Task statement
Set down the final part of the listing, which starts at the line containing "Task: Open warning count link for Tim Jacobs" and runs to the last line, exactly and completely.
=== Section Start ===
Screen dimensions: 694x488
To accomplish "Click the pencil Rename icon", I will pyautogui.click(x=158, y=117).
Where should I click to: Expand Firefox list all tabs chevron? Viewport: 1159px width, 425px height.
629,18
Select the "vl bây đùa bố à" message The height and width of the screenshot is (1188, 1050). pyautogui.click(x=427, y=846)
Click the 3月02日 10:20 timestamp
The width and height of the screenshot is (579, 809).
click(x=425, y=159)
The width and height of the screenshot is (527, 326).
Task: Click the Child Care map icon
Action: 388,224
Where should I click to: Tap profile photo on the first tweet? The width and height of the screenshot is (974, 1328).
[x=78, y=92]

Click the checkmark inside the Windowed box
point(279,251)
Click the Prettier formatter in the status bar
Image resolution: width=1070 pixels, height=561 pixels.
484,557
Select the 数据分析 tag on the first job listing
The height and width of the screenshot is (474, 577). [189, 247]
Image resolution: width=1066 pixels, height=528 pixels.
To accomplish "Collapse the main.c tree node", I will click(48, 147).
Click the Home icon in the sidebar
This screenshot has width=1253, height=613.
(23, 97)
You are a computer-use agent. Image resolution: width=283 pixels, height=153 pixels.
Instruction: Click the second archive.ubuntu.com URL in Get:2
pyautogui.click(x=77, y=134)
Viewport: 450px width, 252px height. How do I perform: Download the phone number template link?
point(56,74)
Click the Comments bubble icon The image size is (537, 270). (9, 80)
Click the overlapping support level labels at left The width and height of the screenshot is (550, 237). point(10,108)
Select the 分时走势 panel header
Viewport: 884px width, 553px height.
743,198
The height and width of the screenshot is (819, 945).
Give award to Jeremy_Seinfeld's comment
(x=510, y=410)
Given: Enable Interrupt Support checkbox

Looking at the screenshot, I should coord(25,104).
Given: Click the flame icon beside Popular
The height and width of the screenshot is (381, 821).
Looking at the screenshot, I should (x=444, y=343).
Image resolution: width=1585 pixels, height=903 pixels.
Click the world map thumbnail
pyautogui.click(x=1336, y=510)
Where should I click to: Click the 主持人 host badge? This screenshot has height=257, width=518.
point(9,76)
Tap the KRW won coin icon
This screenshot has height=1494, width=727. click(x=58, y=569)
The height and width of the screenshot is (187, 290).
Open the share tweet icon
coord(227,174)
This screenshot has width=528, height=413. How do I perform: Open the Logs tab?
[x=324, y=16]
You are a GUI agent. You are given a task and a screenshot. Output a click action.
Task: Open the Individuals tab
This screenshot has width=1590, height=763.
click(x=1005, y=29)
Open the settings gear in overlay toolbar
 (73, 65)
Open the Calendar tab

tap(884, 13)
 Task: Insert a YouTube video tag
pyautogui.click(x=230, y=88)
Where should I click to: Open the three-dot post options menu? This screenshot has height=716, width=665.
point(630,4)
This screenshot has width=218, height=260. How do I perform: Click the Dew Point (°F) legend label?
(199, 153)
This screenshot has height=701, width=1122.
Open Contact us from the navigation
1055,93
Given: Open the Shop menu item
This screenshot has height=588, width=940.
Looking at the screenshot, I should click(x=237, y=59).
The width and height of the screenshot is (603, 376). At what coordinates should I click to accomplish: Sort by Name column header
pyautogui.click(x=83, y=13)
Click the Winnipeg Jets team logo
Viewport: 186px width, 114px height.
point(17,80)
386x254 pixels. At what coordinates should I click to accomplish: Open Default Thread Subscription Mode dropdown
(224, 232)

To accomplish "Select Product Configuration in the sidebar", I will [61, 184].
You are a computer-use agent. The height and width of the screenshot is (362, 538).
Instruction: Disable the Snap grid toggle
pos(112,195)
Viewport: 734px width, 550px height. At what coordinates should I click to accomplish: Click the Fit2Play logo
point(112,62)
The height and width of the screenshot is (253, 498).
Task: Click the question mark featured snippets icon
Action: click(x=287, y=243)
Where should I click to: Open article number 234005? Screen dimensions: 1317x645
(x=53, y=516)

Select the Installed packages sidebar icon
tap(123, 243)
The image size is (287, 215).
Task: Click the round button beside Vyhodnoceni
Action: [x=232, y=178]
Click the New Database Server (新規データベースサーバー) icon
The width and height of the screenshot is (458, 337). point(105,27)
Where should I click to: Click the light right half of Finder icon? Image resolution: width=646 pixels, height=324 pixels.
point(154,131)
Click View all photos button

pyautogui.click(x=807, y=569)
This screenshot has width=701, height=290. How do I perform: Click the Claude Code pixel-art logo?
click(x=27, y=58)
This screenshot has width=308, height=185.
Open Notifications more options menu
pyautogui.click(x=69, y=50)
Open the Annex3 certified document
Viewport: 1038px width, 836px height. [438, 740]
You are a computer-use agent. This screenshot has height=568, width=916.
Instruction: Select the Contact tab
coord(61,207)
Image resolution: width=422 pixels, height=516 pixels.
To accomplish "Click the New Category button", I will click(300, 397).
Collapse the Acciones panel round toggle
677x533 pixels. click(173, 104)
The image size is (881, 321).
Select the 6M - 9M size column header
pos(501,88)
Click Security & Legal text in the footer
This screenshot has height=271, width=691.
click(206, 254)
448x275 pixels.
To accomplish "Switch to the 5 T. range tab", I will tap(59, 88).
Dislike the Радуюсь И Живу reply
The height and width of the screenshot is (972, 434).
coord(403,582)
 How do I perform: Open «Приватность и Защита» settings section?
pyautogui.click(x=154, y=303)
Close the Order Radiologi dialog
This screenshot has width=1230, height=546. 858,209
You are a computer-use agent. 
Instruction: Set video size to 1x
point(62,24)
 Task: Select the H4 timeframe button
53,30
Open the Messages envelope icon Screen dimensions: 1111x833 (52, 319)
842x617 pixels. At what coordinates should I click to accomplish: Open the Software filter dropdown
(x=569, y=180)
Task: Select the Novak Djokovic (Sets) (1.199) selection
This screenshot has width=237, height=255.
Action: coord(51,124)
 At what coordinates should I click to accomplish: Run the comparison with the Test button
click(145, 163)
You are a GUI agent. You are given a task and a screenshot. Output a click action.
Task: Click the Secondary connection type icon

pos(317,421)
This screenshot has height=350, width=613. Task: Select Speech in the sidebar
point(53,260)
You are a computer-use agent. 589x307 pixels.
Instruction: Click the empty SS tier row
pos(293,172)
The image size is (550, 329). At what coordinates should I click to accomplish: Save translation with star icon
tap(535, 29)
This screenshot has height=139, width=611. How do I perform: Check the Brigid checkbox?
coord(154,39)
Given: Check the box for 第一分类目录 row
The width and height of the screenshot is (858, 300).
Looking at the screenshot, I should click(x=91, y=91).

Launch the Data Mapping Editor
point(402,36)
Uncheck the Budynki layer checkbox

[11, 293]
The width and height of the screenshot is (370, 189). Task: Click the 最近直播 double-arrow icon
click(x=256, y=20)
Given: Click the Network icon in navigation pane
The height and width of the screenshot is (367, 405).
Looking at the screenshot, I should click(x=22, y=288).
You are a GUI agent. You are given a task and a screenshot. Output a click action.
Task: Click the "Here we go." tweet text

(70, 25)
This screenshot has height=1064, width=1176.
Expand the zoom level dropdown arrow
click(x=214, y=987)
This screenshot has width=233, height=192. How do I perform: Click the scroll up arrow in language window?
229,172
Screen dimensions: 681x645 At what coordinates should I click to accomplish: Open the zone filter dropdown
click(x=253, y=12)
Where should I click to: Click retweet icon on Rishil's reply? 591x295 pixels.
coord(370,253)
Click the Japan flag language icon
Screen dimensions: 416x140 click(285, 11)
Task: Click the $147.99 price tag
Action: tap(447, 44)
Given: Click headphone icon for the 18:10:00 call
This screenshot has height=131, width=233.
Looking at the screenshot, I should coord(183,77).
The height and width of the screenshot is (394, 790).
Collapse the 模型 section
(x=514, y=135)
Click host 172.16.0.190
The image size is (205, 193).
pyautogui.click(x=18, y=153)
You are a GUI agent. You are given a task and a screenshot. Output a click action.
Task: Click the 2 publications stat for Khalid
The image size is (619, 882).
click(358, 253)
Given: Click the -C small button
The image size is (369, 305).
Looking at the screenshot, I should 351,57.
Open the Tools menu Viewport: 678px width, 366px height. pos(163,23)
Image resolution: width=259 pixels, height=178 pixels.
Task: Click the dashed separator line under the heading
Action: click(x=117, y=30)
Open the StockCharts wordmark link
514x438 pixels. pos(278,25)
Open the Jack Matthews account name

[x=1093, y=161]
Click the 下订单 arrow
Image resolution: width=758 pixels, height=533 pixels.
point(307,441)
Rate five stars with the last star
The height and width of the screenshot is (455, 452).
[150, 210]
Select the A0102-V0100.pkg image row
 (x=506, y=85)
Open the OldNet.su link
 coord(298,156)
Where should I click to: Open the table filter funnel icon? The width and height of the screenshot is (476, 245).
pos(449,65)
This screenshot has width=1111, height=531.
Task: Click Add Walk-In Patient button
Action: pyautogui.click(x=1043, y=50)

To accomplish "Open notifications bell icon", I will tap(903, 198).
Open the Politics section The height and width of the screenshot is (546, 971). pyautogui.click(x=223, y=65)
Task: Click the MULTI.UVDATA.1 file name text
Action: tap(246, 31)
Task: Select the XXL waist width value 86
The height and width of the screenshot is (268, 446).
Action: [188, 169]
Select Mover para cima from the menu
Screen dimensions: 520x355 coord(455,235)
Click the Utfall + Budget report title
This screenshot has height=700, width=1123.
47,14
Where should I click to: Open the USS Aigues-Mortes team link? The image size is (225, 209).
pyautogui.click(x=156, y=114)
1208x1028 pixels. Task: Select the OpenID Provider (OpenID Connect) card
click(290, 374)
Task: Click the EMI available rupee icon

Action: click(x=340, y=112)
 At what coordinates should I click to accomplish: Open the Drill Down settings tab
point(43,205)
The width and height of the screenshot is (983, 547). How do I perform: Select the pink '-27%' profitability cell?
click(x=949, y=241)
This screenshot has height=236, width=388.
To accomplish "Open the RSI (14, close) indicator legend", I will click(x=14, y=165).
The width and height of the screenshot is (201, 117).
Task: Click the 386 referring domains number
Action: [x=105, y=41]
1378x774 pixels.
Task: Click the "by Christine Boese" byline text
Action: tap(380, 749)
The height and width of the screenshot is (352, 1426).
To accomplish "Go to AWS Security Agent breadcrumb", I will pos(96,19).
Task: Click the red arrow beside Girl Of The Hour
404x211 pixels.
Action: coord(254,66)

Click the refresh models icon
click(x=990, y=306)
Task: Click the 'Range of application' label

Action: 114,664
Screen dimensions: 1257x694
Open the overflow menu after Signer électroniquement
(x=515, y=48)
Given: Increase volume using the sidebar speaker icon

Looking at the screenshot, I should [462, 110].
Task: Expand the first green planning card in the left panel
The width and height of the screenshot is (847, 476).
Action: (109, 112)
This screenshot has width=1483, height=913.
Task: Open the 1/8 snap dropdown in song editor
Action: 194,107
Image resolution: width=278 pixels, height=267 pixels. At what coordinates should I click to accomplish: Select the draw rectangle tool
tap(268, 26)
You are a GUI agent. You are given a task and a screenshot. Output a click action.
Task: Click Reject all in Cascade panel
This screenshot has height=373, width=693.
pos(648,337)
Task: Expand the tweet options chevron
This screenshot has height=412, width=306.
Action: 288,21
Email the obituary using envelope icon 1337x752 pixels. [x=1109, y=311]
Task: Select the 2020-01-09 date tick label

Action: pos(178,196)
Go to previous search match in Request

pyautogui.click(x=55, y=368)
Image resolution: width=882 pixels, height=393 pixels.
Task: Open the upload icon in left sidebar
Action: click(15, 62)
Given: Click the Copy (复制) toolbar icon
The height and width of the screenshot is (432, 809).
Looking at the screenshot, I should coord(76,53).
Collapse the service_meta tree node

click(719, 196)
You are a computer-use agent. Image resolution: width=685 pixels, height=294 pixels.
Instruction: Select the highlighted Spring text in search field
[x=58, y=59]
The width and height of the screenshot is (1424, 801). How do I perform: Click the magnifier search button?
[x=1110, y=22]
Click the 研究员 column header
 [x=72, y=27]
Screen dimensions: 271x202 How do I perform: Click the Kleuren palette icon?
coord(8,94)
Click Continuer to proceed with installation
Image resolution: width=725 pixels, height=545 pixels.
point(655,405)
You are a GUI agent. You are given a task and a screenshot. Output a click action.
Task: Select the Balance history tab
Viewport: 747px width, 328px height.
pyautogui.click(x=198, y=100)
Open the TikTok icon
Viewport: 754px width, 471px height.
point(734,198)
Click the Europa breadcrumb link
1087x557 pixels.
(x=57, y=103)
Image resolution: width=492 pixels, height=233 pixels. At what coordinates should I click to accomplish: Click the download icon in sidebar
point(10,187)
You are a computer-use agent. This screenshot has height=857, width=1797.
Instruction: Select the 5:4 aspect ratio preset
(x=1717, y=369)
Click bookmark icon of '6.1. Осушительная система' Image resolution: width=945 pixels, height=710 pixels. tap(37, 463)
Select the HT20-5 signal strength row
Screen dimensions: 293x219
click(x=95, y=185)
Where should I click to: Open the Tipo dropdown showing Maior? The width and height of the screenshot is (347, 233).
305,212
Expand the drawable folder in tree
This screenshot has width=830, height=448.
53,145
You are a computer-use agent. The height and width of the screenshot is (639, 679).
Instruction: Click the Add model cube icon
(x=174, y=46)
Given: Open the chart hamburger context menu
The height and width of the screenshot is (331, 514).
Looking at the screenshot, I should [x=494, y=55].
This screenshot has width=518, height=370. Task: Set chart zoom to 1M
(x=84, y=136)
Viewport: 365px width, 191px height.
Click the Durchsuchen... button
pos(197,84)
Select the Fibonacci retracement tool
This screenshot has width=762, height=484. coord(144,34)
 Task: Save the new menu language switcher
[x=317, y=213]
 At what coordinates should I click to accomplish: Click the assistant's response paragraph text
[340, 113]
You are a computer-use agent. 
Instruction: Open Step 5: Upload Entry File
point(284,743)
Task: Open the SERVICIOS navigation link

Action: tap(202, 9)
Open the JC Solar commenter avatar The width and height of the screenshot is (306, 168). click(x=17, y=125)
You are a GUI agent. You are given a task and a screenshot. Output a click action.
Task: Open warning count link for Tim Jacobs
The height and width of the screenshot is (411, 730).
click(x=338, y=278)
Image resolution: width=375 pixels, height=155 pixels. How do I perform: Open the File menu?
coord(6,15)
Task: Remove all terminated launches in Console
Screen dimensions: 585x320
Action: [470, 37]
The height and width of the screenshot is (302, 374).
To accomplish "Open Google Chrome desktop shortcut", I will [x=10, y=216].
=== Section End ===
Result for this task
Task: Open warning count link for Tim Jacobs
The height and width of the screenshot is (411, 730).
click(x=338, y=278)
Image resolution: width=375 pixels, height=155 pixels. How do I perform: Open the File menu?
coord(6,15)
Task: Remove all terminated launches in Console
Screen dimensions: 585x320
Action: [470, 37]
The height and width of the screenshot is (302, 374).
To accomplish "Open Google Chrome desktop shortcut", I will [x=10, y=216].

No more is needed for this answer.